··· ENTRIES PROVIDED ···

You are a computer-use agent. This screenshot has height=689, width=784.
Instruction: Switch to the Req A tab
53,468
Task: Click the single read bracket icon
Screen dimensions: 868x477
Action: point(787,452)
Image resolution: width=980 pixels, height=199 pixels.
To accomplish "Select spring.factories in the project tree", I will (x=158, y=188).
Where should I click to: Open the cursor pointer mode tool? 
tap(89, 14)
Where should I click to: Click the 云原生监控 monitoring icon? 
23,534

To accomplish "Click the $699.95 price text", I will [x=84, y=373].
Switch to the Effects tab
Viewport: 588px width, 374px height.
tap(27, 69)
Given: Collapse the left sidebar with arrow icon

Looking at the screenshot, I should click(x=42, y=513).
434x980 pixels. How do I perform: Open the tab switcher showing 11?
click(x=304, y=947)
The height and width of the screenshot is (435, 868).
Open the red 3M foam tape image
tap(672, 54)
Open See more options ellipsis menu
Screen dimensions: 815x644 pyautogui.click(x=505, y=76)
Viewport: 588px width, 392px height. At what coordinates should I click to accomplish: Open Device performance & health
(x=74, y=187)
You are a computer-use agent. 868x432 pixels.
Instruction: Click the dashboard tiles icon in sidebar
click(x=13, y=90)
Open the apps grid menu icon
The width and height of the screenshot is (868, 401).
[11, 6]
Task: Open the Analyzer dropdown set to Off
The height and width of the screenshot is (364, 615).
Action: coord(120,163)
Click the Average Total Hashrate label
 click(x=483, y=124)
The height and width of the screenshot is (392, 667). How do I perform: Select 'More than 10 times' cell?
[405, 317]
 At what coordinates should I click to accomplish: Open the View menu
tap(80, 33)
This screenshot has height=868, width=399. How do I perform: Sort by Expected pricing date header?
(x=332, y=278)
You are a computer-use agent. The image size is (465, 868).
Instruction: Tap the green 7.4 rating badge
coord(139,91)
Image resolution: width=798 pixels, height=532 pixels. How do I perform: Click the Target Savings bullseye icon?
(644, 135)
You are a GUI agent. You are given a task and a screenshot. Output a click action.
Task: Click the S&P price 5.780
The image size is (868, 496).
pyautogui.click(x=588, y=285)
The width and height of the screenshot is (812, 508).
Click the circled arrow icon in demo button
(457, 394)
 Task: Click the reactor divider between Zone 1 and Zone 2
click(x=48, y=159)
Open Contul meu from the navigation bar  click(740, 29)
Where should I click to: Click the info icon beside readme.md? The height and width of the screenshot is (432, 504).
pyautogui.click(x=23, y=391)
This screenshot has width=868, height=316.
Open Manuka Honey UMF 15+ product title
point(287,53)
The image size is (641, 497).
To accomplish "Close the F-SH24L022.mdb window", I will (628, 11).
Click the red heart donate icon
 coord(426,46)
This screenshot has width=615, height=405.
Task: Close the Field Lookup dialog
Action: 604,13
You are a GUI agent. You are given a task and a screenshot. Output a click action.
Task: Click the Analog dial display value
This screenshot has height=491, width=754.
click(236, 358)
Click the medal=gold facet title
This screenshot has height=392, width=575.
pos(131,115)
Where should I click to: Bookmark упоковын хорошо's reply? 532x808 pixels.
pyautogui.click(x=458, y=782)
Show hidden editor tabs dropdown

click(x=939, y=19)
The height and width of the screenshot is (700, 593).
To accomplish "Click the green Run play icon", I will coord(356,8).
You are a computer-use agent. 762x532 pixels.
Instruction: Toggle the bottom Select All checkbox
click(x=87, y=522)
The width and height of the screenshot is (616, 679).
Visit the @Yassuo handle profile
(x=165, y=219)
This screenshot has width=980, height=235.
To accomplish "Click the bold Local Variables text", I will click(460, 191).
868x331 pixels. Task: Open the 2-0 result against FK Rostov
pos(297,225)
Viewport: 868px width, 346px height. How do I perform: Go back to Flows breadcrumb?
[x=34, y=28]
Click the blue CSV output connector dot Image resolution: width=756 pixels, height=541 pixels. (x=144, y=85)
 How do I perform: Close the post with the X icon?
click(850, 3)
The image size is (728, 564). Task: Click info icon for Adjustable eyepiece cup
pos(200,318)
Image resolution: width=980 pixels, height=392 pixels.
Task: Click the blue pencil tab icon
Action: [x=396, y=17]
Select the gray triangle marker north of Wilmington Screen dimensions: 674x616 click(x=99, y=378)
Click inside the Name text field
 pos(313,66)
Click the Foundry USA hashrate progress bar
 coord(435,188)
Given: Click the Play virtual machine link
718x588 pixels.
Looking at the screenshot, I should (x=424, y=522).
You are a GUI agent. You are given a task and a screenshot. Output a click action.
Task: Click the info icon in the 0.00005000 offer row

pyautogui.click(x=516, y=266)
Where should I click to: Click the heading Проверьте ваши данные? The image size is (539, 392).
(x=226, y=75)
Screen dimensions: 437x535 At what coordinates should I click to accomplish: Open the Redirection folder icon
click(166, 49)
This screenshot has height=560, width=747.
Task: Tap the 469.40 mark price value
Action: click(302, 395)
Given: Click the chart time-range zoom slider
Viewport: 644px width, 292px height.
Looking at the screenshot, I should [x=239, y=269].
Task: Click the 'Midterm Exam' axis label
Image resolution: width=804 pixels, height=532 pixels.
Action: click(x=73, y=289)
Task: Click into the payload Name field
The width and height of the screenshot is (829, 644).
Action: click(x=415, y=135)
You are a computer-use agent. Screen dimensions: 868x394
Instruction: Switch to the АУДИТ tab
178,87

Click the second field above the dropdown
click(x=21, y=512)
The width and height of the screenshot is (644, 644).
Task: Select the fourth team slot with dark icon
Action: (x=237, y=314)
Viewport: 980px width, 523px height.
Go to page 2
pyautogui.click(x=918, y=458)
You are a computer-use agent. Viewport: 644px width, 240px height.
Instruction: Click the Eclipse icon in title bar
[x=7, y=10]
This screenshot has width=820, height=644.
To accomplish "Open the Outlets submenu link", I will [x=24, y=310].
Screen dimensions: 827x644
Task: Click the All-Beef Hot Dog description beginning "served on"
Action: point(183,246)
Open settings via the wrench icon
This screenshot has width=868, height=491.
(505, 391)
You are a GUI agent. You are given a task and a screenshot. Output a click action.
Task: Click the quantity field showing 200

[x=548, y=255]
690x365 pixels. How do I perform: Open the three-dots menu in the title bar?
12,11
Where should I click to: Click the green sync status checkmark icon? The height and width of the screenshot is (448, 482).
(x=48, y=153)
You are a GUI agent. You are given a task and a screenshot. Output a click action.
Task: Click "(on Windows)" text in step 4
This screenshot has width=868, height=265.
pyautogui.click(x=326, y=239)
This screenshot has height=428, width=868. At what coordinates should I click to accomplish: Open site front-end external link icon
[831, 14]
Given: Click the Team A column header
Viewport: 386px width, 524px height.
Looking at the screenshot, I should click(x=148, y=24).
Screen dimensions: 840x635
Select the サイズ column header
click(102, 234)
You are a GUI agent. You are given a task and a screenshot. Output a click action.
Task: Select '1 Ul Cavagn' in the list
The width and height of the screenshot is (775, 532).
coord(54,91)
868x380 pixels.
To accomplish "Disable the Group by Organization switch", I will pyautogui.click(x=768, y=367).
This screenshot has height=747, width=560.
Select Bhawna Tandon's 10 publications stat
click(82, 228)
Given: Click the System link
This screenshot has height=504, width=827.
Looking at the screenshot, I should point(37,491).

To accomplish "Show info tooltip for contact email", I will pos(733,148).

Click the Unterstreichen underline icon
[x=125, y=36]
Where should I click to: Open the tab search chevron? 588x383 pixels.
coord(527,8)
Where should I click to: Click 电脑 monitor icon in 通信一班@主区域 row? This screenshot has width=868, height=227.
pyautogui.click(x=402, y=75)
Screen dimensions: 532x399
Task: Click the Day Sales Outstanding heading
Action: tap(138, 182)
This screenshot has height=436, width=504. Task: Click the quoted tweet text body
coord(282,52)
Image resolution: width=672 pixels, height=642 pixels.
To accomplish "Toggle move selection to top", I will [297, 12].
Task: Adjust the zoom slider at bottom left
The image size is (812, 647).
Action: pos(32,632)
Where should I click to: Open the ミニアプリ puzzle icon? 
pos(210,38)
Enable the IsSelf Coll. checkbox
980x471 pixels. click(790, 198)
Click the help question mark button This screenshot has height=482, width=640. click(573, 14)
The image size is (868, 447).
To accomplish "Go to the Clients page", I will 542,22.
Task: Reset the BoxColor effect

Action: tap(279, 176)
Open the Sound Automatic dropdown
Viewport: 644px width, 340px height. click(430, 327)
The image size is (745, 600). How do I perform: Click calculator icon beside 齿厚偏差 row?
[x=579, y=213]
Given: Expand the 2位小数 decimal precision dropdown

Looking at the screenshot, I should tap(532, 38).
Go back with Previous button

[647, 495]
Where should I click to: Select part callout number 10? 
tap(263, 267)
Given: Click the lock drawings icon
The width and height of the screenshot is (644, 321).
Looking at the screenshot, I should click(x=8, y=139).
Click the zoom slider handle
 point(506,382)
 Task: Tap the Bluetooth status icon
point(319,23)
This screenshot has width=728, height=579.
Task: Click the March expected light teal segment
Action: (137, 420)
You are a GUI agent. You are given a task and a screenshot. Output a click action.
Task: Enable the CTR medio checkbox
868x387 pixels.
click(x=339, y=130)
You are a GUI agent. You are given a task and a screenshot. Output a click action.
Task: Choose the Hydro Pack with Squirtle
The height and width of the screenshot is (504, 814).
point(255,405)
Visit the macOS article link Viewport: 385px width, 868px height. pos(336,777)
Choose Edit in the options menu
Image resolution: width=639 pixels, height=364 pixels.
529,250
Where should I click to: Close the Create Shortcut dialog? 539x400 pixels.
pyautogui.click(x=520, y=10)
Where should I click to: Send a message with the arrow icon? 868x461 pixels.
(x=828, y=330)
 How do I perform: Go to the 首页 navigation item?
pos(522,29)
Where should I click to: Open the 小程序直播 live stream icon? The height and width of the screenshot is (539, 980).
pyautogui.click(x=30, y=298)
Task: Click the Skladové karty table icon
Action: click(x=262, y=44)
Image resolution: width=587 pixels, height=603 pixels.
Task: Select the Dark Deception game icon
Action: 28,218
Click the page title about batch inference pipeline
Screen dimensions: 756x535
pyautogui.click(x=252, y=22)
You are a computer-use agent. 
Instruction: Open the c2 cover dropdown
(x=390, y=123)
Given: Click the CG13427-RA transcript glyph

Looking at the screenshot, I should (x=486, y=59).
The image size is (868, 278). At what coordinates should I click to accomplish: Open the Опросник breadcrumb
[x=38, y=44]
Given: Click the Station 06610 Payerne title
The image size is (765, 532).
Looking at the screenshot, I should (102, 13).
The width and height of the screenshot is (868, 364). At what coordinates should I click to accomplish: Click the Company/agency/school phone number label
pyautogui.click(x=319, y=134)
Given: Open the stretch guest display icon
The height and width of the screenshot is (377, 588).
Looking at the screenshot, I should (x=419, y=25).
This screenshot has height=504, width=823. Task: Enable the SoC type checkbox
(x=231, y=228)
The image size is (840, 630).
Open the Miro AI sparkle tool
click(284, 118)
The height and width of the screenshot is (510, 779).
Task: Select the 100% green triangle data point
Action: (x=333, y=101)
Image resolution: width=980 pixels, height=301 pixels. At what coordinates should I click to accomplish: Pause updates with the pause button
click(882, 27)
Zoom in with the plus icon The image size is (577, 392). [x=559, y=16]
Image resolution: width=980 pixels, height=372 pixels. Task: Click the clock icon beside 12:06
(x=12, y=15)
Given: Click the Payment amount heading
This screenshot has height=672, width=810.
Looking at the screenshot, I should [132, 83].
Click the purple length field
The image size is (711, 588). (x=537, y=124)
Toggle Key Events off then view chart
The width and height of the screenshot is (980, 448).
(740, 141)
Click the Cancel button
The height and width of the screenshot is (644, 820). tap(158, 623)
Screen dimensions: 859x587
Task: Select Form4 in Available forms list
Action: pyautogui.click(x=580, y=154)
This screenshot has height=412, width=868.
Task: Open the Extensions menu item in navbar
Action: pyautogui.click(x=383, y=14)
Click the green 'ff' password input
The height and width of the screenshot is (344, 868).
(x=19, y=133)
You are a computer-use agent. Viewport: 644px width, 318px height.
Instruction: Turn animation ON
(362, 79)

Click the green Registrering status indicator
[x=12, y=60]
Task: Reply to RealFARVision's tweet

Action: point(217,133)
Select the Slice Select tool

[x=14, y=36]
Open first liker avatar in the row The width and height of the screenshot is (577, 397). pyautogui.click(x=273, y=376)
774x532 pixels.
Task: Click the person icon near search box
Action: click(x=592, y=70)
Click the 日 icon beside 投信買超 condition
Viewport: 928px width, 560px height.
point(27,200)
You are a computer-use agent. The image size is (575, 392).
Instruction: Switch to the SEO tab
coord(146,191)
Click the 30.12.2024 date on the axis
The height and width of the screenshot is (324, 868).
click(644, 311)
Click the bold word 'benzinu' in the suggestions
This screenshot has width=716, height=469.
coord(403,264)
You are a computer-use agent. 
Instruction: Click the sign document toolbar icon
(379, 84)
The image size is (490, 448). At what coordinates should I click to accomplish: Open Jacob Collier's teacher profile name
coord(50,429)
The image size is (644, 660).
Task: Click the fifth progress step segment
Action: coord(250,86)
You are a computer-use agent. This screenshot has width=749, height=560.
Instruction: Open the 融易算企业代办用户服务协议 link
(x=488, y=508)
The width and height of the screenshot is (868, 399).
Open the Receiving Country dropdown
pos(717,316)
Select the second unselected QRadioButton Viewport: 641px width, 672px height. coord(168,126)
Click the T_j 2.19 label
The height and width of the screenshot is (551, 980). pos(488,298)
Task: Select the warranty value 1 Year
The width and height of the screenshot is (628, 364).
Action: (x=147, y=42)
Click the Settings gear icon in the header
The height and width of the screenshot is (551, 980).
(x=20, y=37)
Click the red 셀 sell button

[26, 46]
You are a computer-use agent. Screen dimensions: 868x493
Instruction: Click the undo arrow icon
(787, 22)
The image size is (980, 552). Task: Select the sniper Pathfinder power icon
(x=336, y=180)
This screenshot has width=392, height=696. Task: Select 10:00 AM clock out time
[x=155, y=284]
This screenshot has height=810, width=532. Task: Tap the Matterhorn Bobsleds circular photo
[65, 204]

···

Out of the data above, set down the lines from the one with "Open Manuka Honey UMF 15+ product title" to the one with "The height and width of the screenshot is (700, 593).", both included, exactly as written and with no additions.

Open Manuka Honey UMF 15+ product title
point(287,53)
The image size is (641, 497).
To accomplish "Close the F-SH24L022.mdb window", I will (628, 11).
Click the red heart donate icon
 coord(426,46)
This screenshot has width=615, height=405.
Task: Close the Field Lookup dialog
Action: 604,13
You are a GUI agent. You are given a task and a screenshot. Output a click action.
Task: Click the Analog dial display value
This screenshot has height=491, width=754.
click(236, 358)
Click the medal=gold facet title
This screenshot has height=392, width=575.
pos(131,115)
Where should I click to: Bookmark упоковын хорошо's reply? 532x808 pixels.
pyautogui.click(x=458, y=782)
Show hidden editor tabs dropdown

click(x=939, y=19)
The height and width of the screenshot is (700, 593).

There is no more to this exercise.